Md Abdullah-Al Kaiser,Gourav Datta,Jordan Athas,Christian Duffee,Ajey P. Jacob,Pedram Khalili Amiri,Peter A. Beerel,Akhilesh R. Jaiswal
2024-10-14
Abstract:The vast amount of data generated by camera sensors has prompted the exploration of energy-efficient processing solutions for deploying computer vision tasks on edge devices. Among the various approaches studied, processing-in-pixel integrates massively parallel analog computational capabilities at the extreme-edge, i.e., within the pixel array and exhibits enhanced energy and bandwidth efficiency by generating the output activations of the first neural network layer rather than the raw sensory data. In this article, we propose an energy and bandwidth efficient ADC-less processing-in-pixel architecture. This architecture implements an optimized binary activation neural network trained using Hoyer regularizer for high accuracy on complex vision tasks. In addition, we also introduce a global shutter burst memory read scheme utilizing fast and disturb-free read operation leveraging innovative use of nanoscale voltage-controlled magnetic tunnel junctions (VC-MTJs). Moreover, we develop an algorithmic framework incorporating device and circuit constraints (characteristic device switching behavior and circuit non-linearity) based on state-of-the-art fabricated VC-MTJ characteristics and extensive circuit simulations using commercial GlobalFoundries 22nm FDX technology.

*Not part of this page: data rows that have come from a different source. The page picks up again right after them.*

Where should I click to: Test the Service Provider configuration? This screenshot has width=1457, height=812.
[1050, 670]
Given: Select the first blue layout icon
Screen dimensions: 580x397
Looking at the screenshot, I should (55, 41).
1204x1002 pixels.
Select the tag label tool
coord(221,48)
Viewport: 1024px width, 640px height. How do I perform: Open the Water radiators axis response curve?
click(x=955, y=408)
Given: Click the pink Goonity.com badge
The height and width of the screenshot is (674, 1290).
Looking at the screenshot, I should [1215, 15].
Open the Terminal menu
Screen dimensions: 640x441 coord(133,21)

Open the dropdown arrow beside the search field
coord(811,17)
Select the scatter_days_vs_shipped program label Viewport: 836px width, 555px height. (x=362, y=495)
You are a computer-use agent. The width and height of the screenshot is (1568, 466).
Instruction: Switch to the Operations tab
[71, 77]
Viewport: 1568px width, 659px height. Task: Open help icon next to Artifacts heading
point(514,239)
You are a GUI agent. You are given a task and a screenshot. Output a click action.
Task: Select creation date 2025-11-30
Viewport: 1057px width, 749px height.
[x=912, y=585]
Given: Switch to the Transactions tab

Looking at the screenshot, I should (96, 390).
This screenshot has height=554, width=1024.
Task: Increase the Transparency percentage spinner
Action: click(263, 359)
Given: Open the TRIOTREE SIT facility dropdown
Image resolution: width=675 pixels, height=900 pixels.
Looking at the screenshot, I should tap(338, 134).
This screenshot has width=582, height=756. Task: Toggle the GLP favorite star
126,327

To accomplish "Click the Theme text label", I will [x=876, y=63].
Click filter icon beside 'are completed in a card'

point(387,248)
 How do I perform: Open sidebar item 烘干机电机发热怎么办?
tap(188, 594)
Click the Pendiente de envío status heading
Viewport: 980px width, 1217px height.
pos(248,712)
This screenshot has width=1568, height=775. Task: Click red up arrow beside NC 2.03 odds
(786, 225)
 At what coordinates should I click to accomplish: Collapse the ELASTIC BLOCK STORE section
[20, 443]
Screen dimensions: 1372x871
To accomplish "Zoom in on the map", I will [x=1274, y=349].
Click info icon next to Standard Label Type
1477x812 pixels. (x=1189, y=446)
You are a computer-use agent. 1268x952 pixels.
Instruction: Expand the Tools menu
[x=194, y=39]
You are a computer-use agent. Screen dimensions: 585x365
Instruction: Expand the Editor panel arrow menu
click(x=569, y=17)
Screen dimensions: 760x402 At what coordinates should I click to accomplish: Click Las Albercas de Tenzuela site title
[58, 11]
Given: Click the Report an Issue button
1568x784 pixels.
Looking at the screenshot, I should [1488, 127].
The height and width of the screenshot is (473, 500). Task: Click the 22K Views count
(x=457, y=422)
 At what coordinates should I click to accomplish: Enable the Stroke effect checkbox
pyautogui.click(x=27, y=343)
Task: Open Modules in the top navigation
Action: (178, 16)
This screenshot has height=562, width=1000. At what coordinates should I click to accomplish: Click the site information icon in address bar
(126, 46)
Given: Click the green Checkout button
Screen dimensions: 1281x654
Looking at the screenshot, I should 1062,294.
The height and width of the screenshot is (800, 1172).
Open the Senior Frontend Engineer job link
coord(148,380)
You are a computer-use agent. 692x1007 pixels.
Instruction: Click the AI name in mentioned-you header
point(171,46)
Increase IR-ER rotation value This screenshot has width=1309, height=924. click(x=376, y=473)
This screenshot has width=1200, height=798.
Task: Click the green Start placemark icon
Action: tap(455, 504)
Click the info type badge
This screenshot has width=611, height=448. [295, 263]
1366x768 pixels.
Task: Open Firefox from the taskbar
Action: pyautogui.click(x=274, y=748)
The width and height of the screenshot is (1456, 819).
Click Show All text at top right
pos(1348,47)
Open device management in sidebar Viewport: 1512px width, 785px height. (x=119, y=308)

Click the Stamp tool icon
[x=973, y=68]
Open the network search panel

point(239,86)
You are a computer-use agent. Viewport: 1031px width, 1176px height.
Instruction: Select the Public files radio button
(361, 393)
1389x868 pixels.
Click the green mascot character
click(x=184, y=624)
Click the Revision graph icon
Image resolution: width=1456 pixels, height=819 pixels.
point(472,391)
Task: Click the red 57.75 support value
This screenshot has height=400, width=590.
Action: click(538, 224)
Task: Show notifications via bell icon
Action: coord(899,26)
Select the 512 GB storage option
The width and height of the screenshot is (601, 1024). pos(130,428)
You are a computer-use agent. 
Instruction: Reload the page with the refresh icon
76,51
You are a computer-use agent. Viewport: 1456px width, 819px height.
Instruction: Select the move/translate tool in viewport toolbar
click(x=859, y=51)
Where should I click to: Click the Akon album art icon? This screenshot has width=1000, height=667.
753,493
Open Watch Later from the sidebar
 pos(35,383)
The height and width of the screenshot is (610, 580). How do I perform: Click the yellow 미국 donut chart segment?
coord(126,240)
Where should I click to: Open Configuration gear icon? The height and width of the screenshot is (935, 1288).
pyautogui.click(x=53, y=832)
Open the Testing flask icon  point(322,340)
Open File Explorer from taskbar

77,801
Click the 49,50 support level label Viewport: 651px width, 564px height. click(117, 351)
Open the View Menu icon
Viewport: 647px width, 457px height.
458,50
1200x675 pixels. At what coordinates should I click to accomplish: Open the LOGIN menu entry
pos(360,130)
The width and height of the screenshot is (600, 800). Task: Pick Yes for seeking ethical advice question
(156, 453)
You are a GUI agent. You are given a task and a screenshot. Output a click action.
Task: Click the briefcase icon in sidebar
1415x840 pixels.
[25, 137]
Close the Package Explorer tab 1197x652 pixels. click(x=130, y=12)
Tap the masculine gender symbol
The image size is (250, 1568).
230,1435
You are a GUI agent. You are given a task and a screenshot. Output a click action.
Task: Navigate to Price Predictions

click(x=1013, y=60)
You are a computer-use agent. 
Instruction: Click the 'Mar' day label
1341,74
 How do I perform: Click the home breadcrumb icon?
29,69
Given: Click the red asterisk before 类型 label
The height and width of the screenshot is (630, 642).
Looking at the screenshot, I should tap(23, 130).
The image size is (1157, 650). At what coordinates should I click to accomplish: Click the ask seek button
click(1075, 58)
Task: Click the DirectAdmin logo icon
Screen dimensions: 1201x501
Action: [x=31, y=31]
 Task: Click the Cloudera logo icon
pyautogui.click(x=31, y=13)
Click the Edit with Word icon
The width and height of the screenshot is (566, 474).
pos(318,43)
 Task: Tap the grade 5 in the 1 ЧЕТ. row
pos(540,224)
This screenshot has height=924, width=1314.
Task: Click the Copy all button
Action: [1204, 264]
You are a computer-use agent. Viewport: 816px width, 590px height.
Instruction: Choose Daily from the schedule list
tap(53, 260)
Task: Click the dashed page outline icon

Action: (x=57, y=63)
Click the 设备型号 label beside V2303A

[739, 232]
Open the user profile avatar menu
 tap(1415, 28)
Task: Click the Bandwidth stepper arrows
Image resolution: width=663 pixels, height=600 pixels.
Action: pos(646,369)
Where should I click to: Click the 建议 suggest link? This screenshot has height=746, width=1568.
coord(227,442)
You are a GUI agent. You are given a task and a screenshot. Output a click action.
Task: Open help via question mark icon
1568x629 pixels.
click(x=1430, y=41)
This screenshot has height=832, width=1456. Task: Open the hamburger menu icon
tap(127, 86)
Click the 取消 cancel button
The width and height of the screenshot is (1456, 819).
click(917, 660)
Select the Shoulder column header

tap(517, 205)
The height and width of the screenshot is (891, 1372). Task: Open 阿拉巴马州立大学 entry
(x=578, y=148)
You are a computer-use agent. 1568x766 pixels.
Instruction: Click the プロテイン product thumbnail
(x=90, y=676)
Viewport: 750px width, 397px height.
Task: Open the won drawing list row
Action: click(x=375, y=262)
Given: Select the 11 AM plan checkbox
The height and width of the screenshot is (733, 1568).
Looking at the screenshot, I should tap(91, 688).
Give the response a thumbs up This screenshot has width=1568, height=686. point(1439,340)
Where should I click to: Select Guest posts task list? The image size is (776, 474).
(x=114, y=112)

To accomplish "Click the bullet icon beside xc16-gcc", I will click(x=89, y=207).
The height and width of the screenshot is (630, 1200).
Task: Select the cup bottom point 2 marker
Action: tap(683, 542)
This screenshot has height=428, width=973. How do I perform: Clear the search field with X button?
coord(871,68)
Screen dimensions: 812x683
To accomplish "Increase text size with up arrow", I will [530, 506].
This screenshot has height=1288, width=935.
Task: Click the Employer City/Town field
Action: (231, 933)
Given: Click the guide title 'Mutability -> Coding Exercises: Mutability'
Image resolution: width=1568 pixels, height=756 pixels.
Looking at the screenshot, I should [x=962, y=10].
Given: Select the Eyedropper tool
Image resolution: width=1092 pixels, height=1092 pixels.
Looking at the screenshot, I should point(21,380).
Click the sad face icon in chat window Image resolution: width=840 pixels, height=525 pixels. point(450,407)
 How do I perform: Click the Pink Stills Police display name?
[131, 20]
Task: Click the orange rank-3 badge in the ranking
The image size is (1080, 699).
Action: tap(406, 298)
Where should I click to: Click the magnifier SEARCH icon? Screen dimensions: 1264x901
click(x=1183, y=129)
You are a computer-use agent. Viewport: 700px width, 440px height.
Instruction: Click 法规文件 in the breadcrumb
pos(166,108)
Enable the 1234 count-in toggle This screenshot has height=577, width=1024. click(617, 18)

Finally, we evaluate the proposed system's performance on two complex datasets - CIFAR10 and ImageNet, showing improvements in front-end and communication energy efficiency by 8.2x and 8.5x respectively and reduction in bandwidth by 6x compared to traditional computer vision systems, without any significant drop in the test accuracy.
Hardware Architecture,Image and Video Processing
What problem does this paper attempt to address?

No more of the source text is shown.